One thing I've realized over the past few days as I thought about this, is that apparently some people, and I guess I'm one of them, tend to gloss over our parent's shortcomings and exalt those things that make us feel better about them.
There were moments I remember about him that I used to put on the good side that after further thought realize that they actually weren't. They were examples of times when he put his preferences over his family. He'd withdraw if he didn't get his way. Even the fact I had lauded - he worked over 20 years on the swing shift at the base, supposedly to get the extra money - was his way of avoiding having to be home with his wife and his boys everyday.
It was my Mother who played catch with us on long summer evenings - my Mother who showed up at Little League games. I can't remember one time my father did, even on Saturdays. He was always busy working on the land, fixing a tractor, or felling trees. It was a shock to look back and realize that.

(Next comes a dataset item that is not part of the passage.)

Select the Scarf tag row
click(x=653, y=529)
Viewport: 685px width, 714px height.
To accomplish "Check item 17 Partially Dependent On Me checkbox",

Late in life he married again. He was lonely, no doubt of that, and somehow he met a woman who it turned out had been married and widowed several times. She called him honey and sugar, and fed his ego. They went on trips together - something my Mother had begged him to do but he never would. I guess she worked on his weaknesses and exposed him as less than the man I thought I knew.
At first it seemed like she'd be good for him, and in some ways there's no doubt that they both benefited. She was a severe diabetic and he was suffering from ailments too. But over the last years of his life I guess she took advantage of that weakness. Well, I know she did. The day he signed over his savings, he had just finished chemo.
I know he was weak. I know he was tired. I know she was evil. I just don't know how to balance the man I knew who loved his family with the one who turned his back on it at the end. Everything I knew of him - the Father, the Grandfather my boys loved so dearly - was shattered.
Father's Day is different now.
I focus my thoughts on the now and future - my awesome sons, of whom I am so proud, and my grandson, who makes me smile just thinking of him.
There's a wound that only God's grace will heal when it comes to my Father. I love him and have been trying for years to see total forgiveness happen. We'll meet in heaven one day and I guess then I'll understand.